> **DATASET RECORDS**:
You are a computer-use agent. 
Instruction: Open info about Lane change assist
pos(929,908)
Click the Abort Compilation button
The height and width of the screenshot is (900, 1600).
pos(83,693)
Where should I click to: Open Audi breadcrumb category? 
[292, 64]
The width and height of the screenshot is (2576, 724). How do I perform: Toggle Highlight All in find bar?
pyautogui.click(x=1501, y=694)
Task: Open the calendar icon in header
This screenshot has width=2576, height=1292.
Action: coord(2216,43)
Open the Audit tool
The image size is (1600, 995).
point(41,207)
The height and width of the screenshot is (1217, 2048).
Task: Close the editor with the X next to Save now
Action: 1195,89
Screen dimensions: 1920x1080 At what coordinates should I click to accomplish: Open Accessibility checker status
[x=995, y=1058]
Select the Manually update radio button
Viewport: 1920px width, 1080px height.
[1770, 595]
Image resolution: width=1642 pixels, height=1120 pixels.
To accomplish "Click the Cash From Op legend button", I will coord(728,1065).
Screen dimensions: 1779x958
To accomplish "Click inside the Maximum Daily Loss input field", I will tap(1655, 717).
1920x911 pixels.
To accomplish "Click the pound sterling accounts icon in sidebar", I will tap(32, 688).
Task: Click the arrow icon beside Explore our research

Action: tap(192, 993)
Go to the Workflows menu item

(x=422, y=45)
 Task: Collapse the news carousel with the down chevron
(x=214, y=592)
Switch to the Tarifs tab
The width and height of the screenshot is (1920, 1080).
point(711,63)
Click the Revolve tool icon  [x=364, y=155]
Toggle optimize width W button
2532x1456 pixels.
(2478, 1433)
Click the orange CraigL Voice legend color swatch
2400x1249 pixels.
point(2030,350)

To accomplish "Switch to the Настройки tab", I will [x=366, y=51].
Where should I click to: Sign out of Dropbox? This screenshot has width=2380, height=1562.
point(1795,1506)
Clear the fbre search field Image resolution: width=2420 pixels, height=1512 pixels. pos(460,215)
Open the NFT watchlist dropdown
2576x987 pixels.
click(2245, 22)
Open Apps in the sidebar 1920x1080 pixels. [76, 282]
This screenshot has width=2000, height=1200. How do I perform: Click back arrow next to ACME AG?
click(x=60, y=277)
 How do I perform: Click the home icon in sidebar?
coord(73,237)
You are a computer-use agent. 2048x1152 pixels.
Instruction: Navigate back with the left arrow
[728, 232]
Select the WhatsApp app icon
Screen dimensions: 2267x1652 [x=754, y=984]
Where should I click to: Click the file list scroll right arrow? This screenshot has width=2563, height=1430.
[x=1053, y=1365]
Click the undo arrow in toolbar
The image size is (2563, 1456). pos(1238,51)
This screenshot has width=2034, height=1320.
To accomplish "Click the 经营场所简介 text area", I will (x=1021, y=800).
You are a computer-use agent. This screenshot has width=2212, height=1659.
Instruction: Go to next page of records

> **WORK REQUIRED**: Set down exactly what runs from the line with "Instruction: Navigate back" to the last line of the data above, including both of those lines and no others.

> **YOUR SOLUTION**:
Instruction: Navigate back with the left arrow
[728, 232]
Select the WhatsApp app icon
Screen dimensions: 2267x1652 [x=754, y=984]
Where should I click to: Click the file list scroll right arrow? This screenshot has width=2563, height=1430.
[x=1053, y=1365]
Click the undo arrow in toolbar
The image size is (2563, 1456). pos(1238,51)
This screenshot has width=2034, height=1320.
To accomplish "Click the 经营场所简介 text area", I will (x=1021, y=800).
You are a computer-use agent. This screenshot has width=2212, height=1659.
Instruction: Go to next page of records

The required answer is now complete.